Activity:
Copy out the entries below precisely; nothing is to be omitted.

*** Opening Provided records ***

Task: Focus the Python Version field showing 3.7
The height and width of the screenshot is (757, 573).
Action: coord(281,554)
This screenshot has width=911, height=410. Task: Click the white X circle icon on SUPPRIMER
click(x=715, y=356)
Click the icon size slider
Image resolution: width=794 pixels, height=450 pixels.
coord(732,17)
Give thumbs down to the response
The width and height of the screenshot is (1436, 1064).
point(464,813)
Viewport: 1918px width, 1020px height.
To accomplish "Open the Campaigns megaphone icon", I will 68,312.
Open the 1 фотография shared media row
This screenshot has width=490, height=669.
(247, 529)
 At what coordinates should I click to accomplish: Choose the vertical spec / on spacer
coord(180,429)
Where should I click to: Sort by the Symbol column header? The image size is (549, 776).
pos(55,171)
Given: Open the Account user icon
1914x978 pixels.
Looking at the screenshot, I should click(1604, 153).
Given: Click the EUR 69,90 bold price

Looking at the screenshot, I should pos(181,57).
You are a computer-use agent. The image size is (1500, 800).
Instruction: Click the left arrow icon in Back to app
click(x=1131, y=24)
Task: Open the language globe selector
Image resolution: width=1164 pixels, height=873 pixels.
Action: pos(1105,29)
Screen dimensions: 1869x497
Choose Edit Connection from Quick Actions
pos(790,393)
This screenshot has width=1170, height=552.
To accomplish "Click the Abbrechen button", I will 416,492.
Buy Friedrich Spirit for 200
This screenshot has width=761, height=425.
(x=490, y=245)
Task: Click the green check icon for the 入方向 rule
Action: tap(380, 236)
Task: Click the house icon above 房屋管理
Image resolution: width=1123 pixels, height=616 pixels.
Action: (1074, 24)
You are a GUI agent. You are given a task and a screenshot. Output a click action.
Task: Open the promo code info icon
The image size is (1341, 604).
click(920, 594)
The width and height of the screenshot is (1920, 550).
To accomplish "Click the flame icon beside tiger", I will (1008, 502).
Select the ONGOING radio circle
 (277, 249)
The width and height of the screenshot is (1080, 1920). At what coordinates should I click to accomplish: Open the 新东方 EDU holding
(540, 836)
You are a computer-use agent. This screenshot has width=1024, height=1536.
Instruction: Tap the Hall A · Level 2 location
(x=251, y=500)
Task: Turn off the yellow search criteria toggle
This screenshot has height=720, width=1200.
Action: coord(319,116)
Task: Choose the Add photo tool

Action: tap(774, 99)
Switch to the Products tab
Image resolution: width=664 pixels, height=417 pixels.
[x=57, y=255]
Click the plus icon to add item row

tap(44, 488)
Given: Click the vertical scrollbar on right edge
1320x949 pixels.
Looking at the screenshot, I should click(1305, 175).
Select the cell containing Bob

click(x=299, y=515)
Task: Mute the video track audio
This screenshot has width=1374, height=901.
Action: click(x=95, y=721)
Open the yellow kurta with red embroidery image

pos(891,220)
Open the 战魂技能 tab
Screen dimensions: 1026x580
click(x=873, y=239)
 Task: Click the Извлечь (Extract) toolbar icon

*** Closing Provided records ***

Solution to this task:
Task: Focus the Python Version field showing 3.7
The height and width of the screenshot is (757, 573).
Action: coord(281,554)
This screenshot has width=911, height=410. Task: Click the white X circle icon on SUPPRIMER
click(x=715, y=356)
Click the icon size slider
Image resolution: width=794 pixels, height=450 pixels.
coord(732,17)
Give thumbs down to the response
The width and height of the screenshot is (1436, 1064).
point(464,813)
Viewport: 1918px width, 1020px height.
To accomplish "Open the Campaigns megaphone icon", I will 68,312.
Open the 1 фотография shared media row
This screenshot has width=490, height=669.
(247, 529)
 At what coordinates should I click to accomplish: Choose the vertical spec / on spacer
coord(180,429)
Where should I click to: Sort by the Symbol column header? The image size is (549, 776).
pos(55,171)
Given: Open the Account user icon
1914x978 pixels.
Looking at the screenshot, I should click(1604, 153).
Given: Click the EUR 69,90 bold price

Looking at the screenshot, I should pos(181,57).
You are a computer-use agent. The image size is (1500, 800).
Instruction: Click the left arrow icon in Back to app
click(x=1131, y=24)
Task: Open the language globe selector
Image resolution: width=1164 pixels, height=873 pixels.
Action: pos(1105,29)
Screen dimensions: 1869x497
Choose Edit Connection from Quick Actions
pos(790,393)
This screenshot has width=1170, height=552.
To accomplish "Click the Abbrechen button", I will 416,492.
Buy Friedrich Spirit for 200
This screenshot has width=761, height=425.
(x=490, y=245)
Task: Click the green check icon for the 入方向 rule
Action: tap(380, 236)
Task: Click the house icon above 房屋管理
Image resolution: width=1123 pixels, height=616 pixels.
Action: (1074, 24)
You are a GUI agent. You are given a task and a screenshot. Output a click action.
Task: Open the promo code info icon
The image size is (1341, 604).
click(920, 594)
The width and height of the screenshot is (1920, 550).
To accomplish "Click the flame icon beside tiger", I will (1008, 502).
Select the ONGOING radio circle
 (277, 249)
The width and height of the screenshot is (1080, 1920). At what coordinates should I click to accomplish: Open the 新东方 EDU holding
(540, 836)
You are a computer-use agent. This screenshot has width=1024, height=1536.
Instruction: Tap the Hall A · Level 2 location
(x=251, y=500)
Task: Turn off the yellow search criteria toggle
This screenshot has height=720, width=1200.
Action: coord(319,116)
Task: Choose the Add photo tool

Action: tap(774, 99)
Switch to the Products tab
Image resolution: width=664 pixels, height=417 pixels.
[x=57, y=255]
Click the plus icon to add item row

tap(44, 488)
Given: Click the vertical scrollbar on right edge
1320x949 pixels.
Looking at the screenshot, I should click(1305, 175).
Select the cell containing Bob

click(x=299, y=515)
Task: Mute the video track audio
This screenshot has width=1374, height=901.
Action: click(x=95, y=721)
Open the yellow kurta with red embroidery image

pos(891,220)
Open the 战魂技能 tab
Screen dimensions: 1026x580
click(x=873, y=239)
 Task: Click the Извлечь (Extract) toolbar icon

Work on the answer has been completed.